● **What needs to be done**: Without copying any picture, transcribe exactly the lines of the data below from the one containing "This screenshot has width=1053, height=455." through the one containing "Click Swiss flag icon beside GUT-BEHRAMI Lara".
◇ ◇ ◇
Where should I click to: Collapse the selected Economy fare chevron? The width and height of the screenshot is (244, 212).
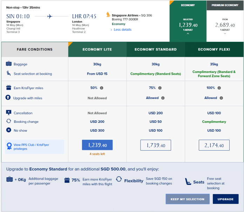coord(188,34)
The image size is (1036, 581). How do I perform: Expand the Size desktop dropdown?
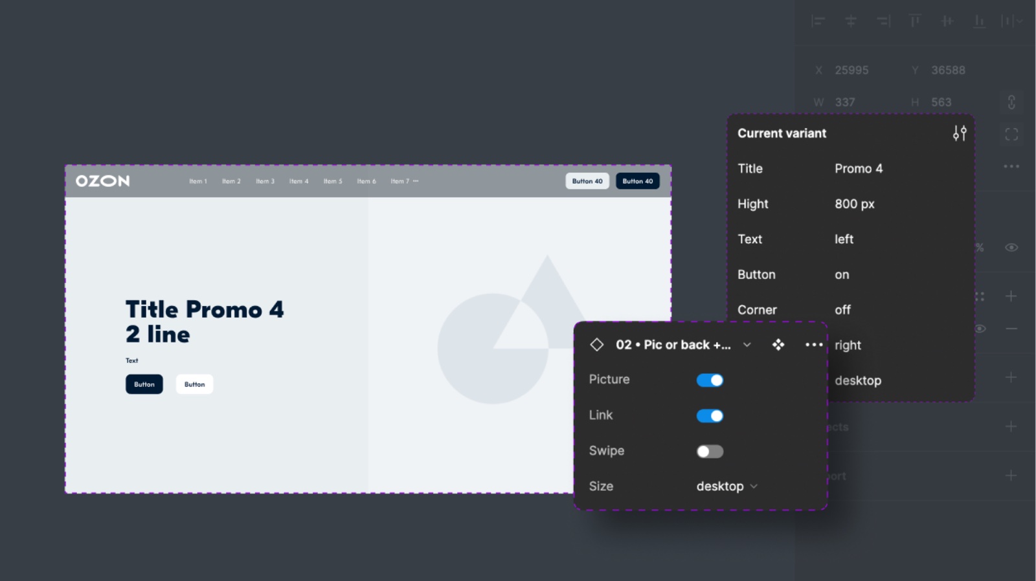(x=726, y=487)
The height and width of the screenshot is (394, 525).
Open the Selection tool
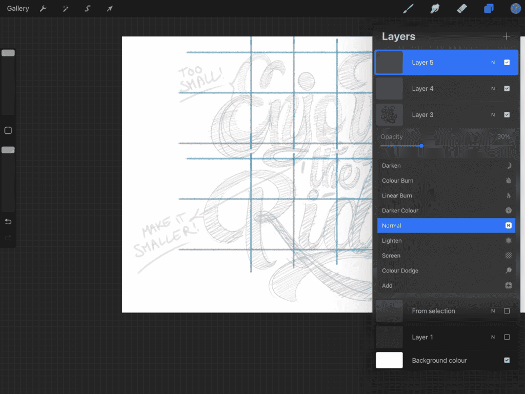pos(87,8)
◇ ◇ ◇
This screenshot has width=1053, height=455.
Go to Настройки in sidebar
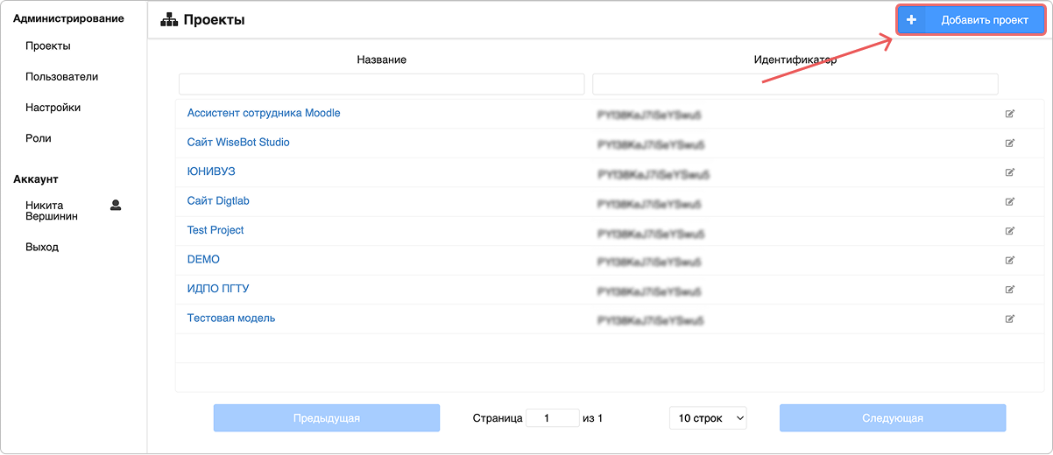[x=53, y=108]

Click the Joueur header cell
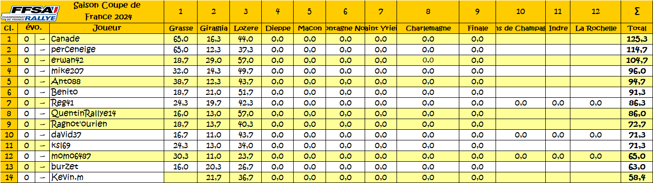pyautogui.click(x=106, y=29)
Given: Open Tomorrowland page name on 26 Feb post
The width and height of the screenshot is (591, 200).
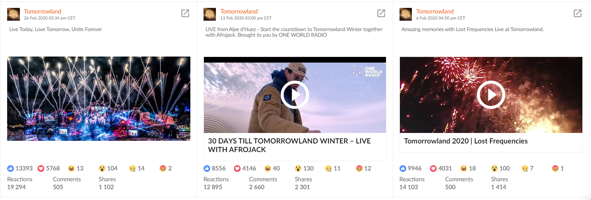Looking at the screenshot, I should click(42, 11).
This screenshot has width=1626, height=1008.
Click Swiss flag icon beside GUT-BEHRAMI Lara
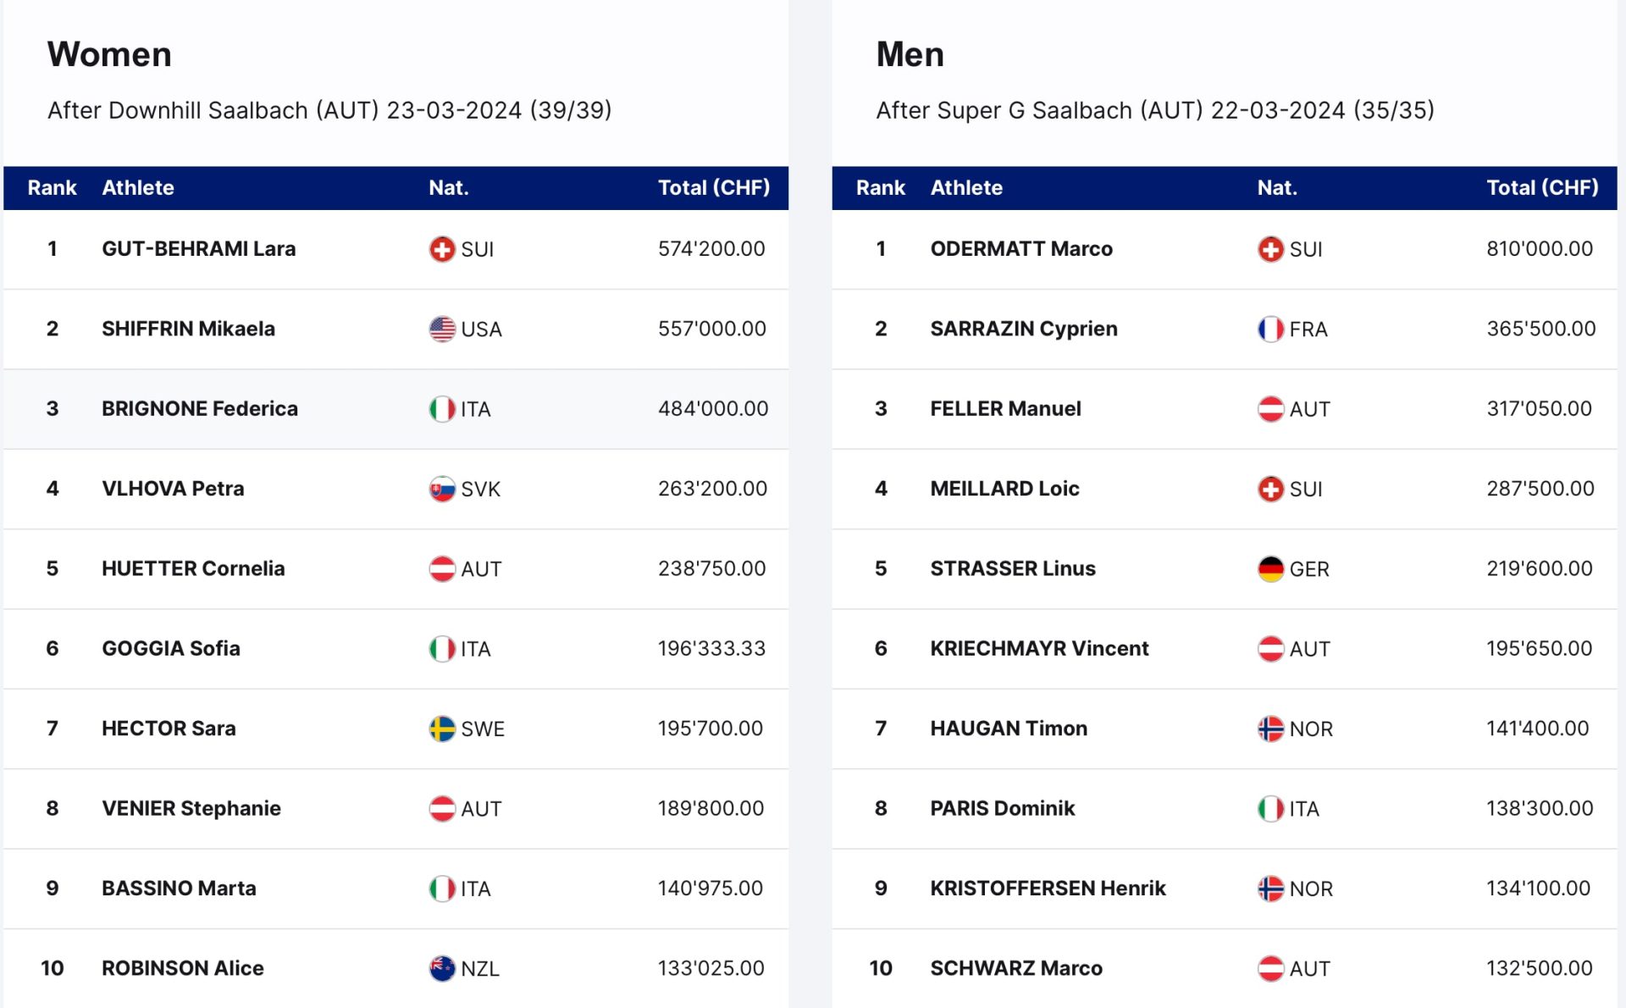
◇ ◇ ◇
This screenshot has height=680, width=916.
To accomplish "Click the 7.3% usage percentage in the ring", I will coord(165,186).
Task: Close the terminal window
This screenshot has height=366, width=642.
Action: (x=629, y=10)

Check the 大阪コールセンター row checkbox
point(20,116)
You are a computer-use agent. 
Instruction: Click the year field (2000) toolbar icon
◇ ◇ ◇
● **Output below**:
This screenshot has width=1053, height=455.
Go to Настройки in sidebar
[x=53, y=108]

Click the Joueur header cell
pyautogui.click(x=106, y=29)
Given: Open Tomorrowland page name on 26 Feb post
The width and height of the screenshot is (591, 200).
Looking at the screenshot, I should click(42, 11).
This screenshot has width=1626, height=1008.
Click Swiss flag icon beside GUT-BEHRAMI Lara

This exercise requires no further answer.